While reading this thread, your comments stood out to me as seeming inflammatory. Instead of making a statement like that, maybe make a good counter argument?
Yes I was surprised by the negativity too
Yep, I agree. Consider the scenario of, for a number of months, donations don’t reach that 80 euro number. If the admin simply doesn’t have that 80 euros, they have much more motivation to terminate the instance immediately.
I don’t think 80 euros per month is an unreasonable “last resort” for an admin to be able to float for at least a few months if absolutely necessary to give users a heads up the instance will be shutting down.
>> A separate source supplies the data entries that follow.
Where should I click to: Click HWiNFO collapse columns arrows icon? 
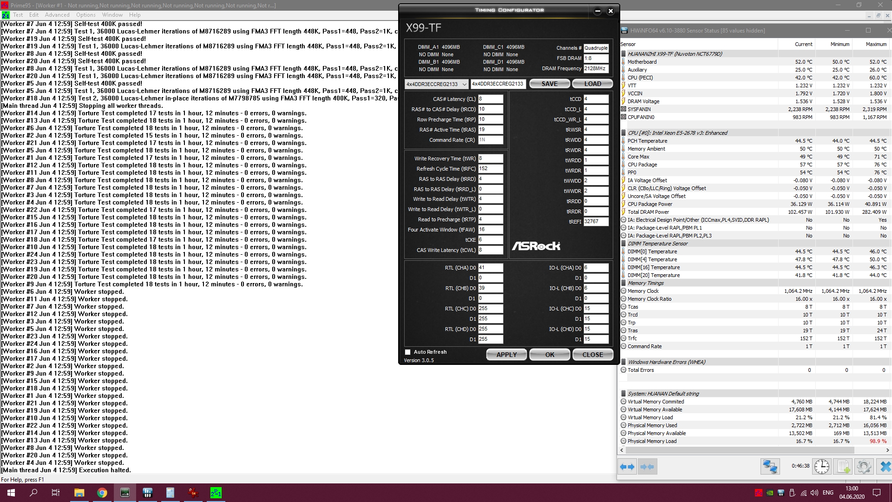(x=647, y=467)
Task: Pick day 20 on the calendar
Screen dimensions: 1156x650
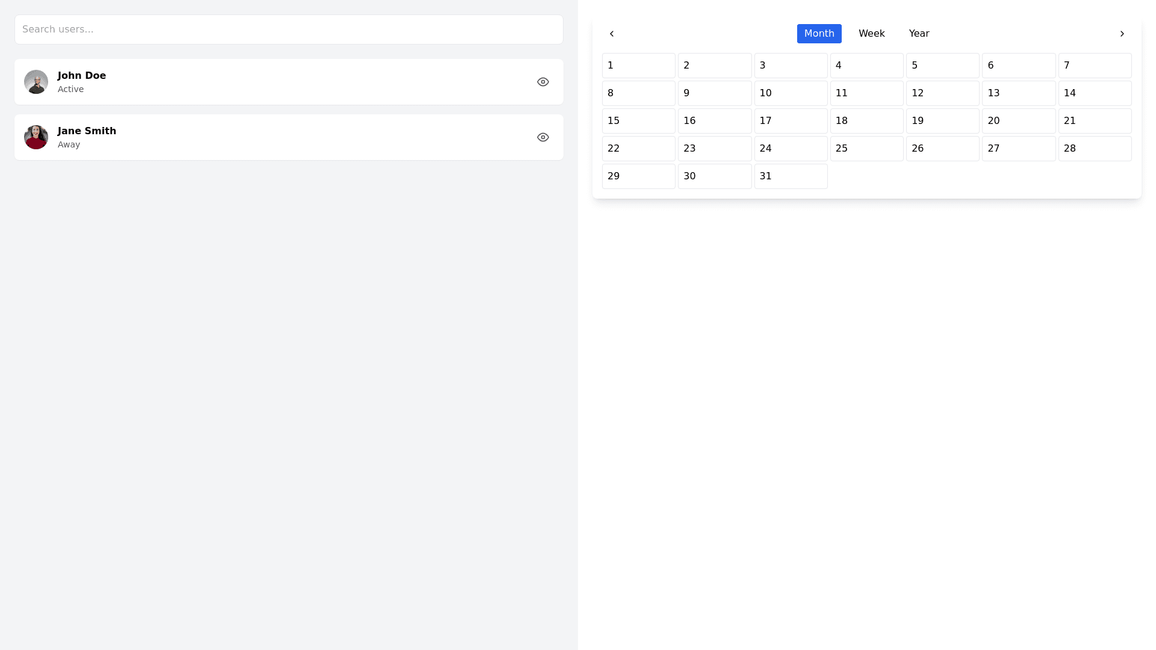Action: pos(1018,121)
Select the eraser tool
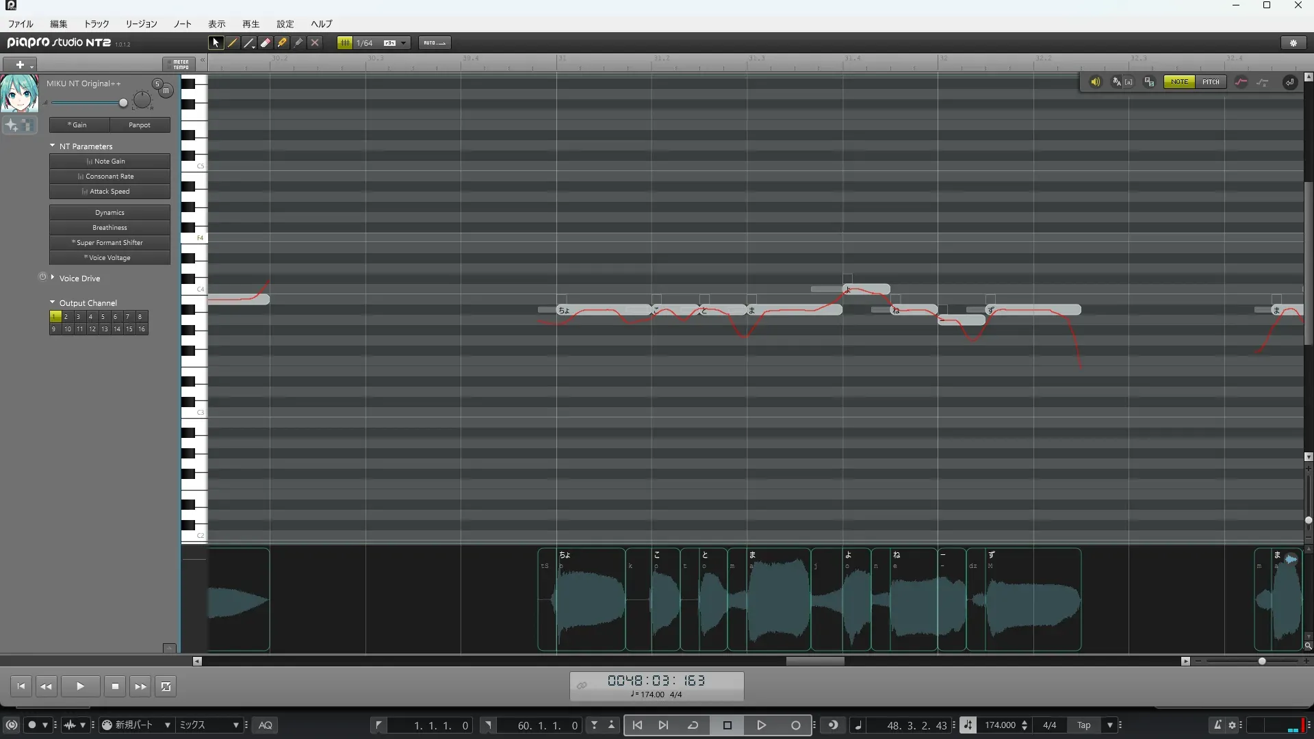 coord(266,42)
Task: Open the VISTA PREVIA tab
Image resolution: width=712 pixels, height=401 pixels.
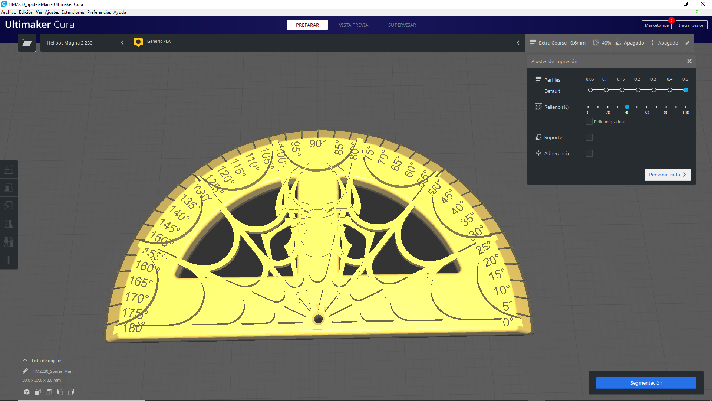Action: [353, 25]
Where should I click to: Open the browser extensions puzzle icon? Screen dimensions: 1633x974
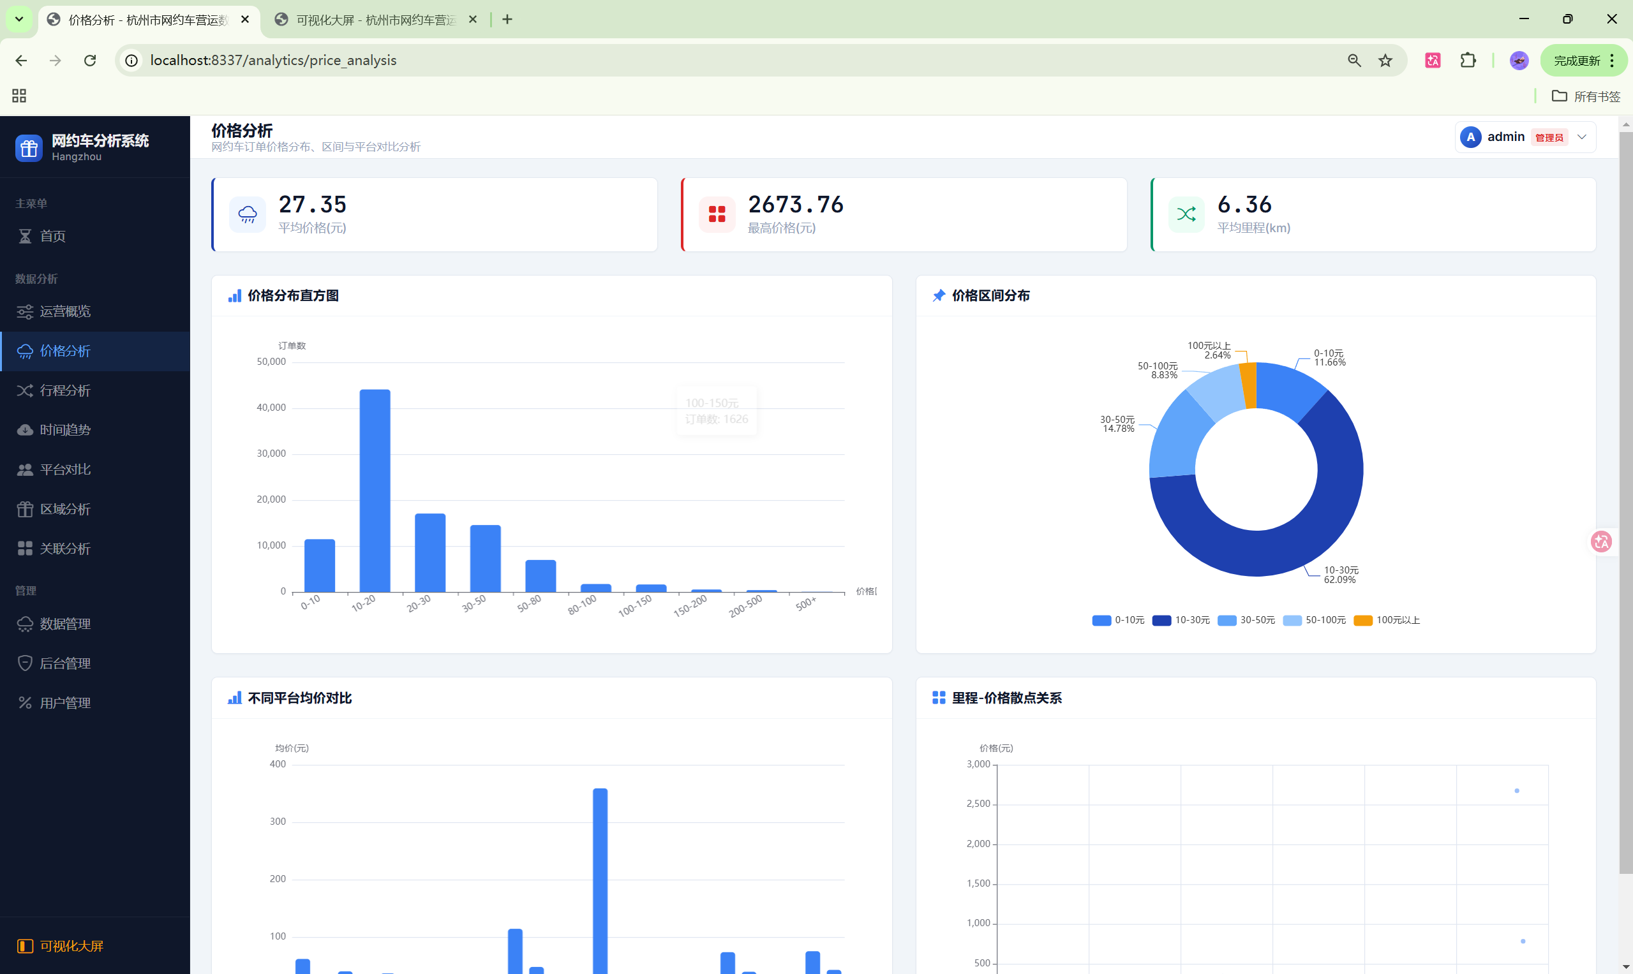[x=1468, y=60]
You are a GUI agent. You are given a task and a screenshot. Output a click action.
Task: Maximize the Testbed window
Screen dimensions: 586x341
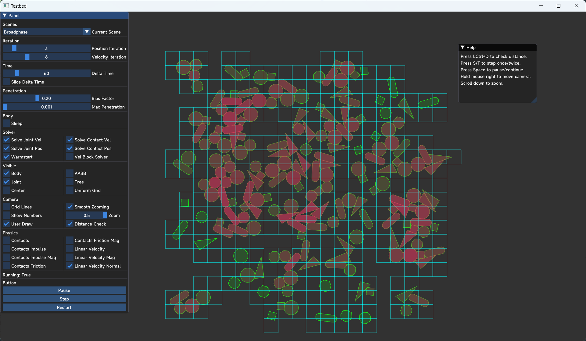pyautogui.click(x=559, y=6)
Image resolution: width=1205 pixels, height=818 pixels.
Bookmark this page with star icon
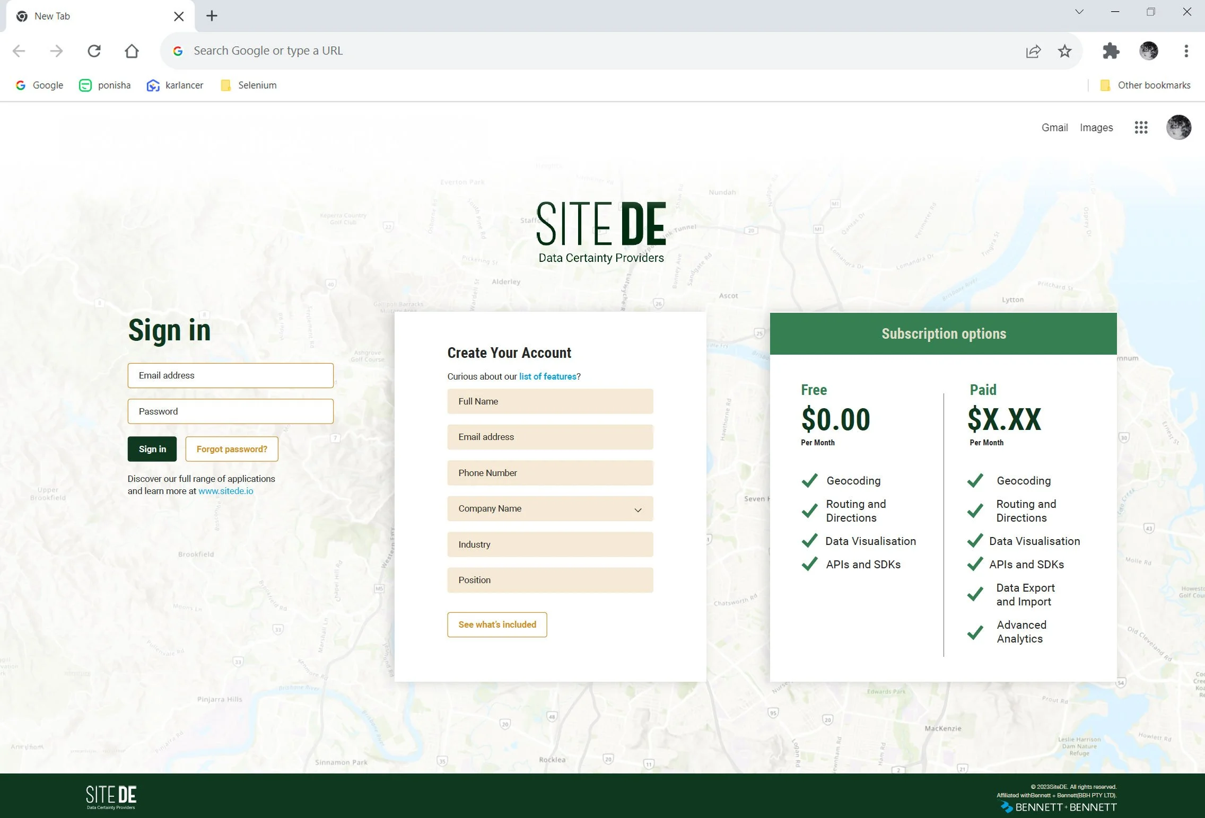coord(1064,51)
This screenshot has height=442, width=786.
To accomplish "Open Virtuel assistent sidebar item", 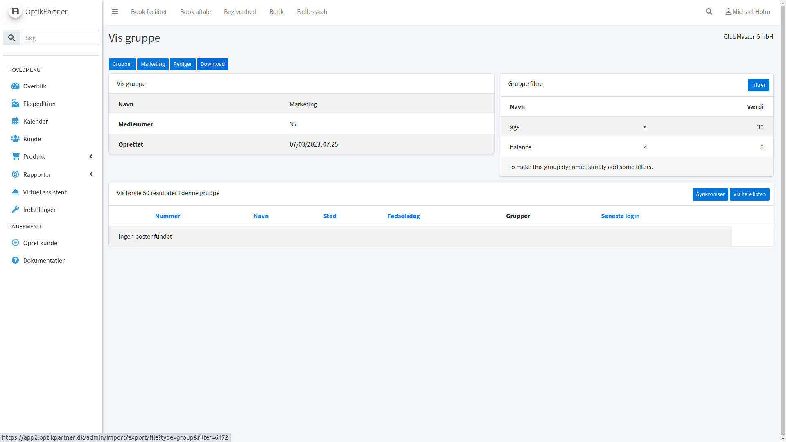I will [x=45, y=192].
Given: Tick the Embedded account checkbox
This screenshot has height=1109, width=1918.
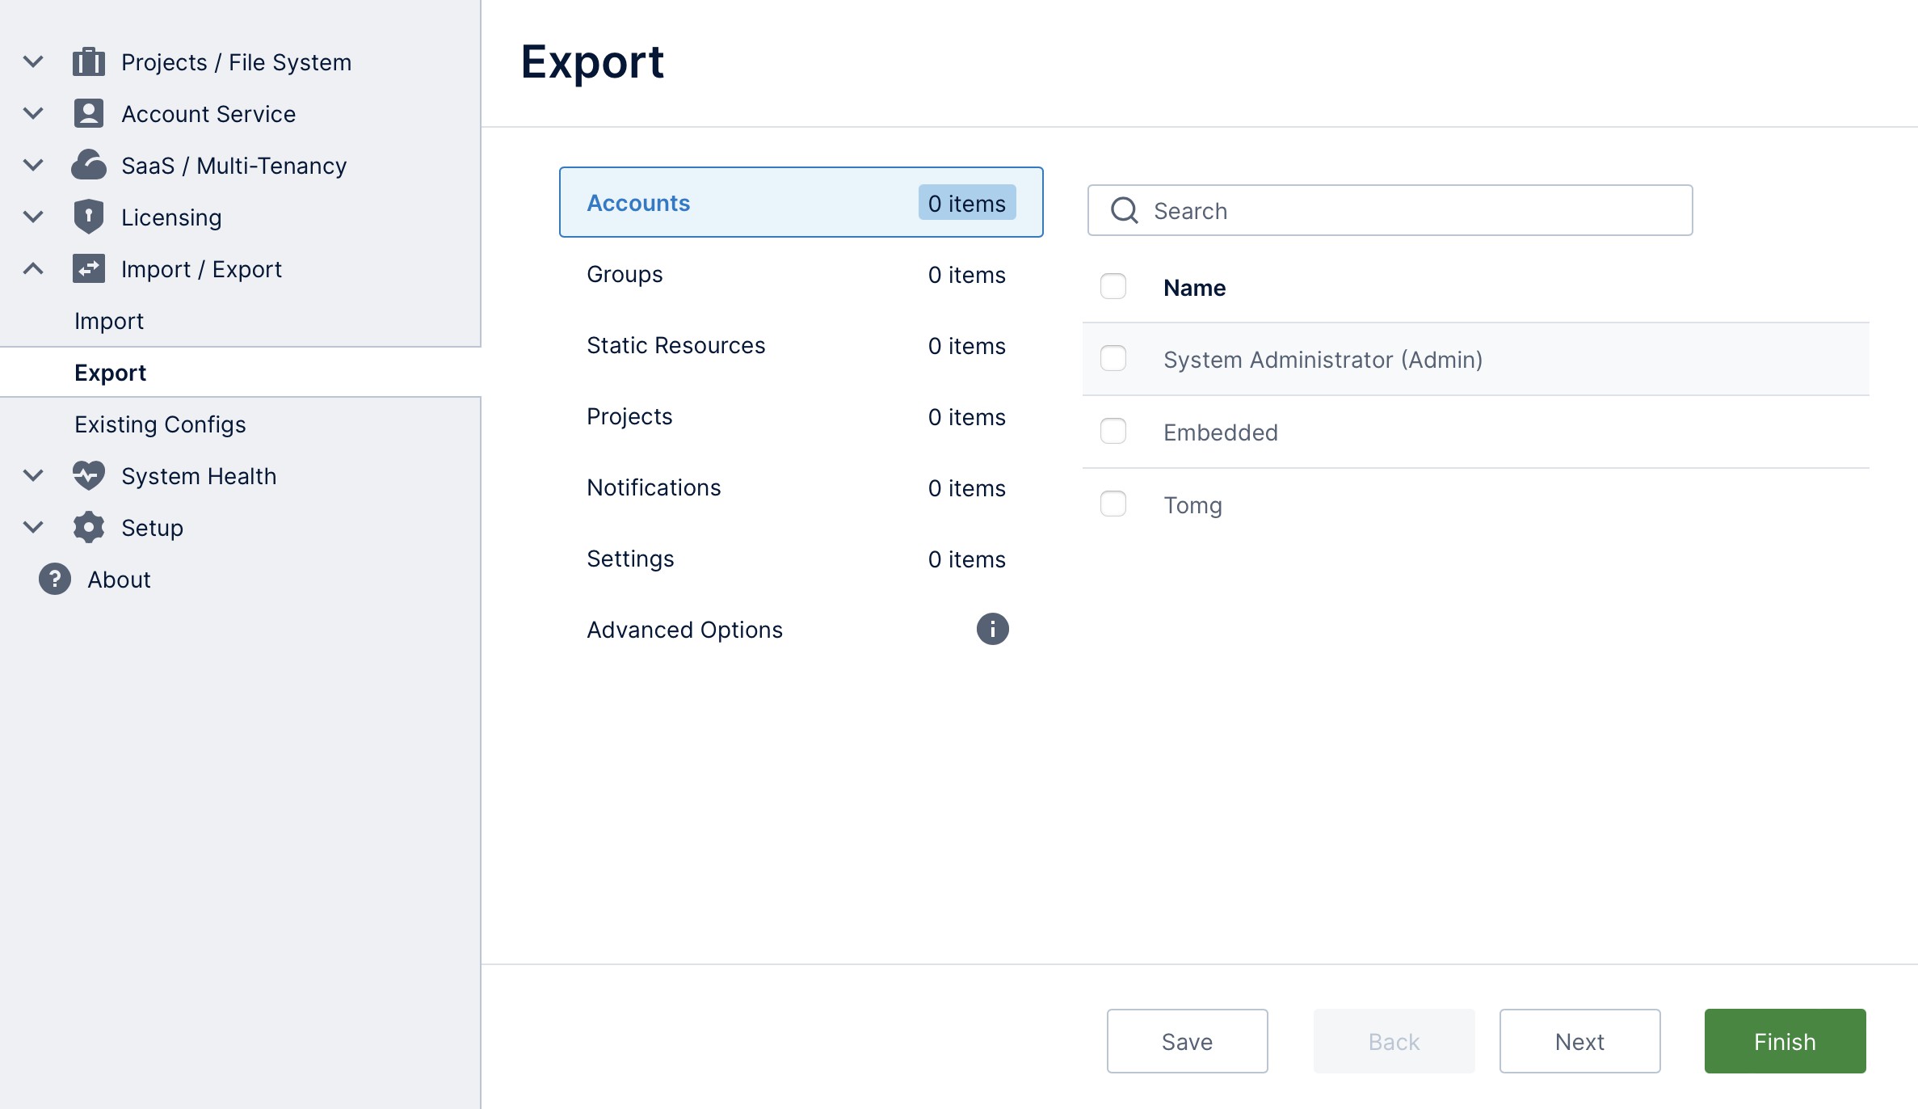Looking at the screenshot, I should click(x=1113, y=432).
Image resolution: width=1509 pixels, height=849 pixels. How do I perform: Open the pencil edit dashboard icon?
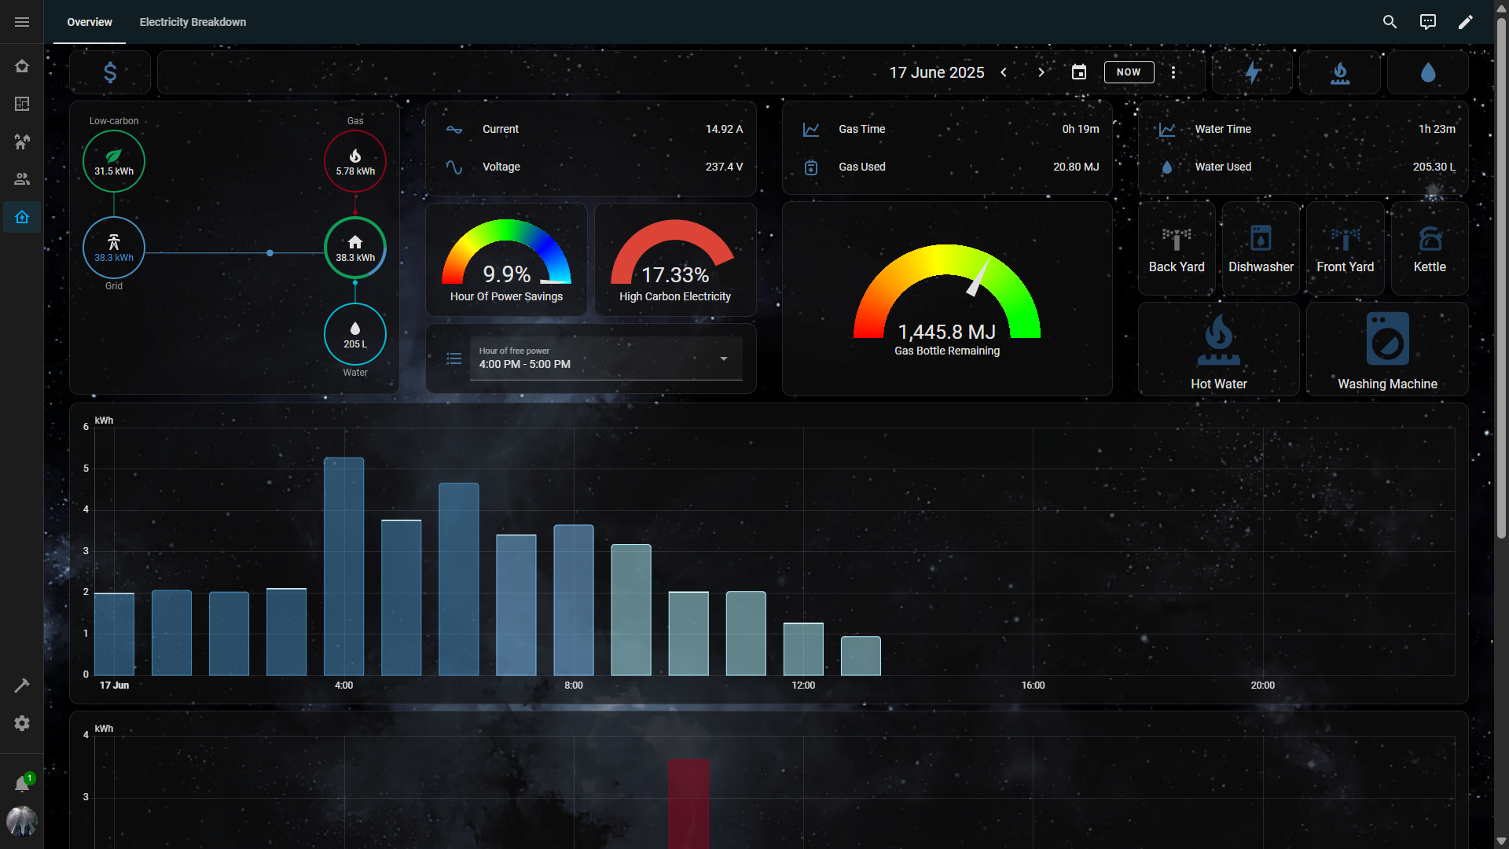point(1465,22)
I don’t think 80 euros per month is an unreasonable hosting bill, either. However, compare that number with the number Beehaw lists on their financials for August: https://beehaw.org/post/6921483. $523.79. (That’s a total cost number, not just hosting)
With all this said, I do absolutely think sites should ideally run purely from donations. However, I don’t think a prospective admin should jump in and create an instance unless they are aware of the potential costs that may fall on them, and be able to handle those costs independently for 2-3 months to give users a chance to migrate.
Indeed, if donations do cover the costs that is great and I agree that 80€ is still reasonable to cover for a few months to give people time to migrate, but that isn't exactly sustainable over say running a community website for 10 years or more, which should be IMHO the goal.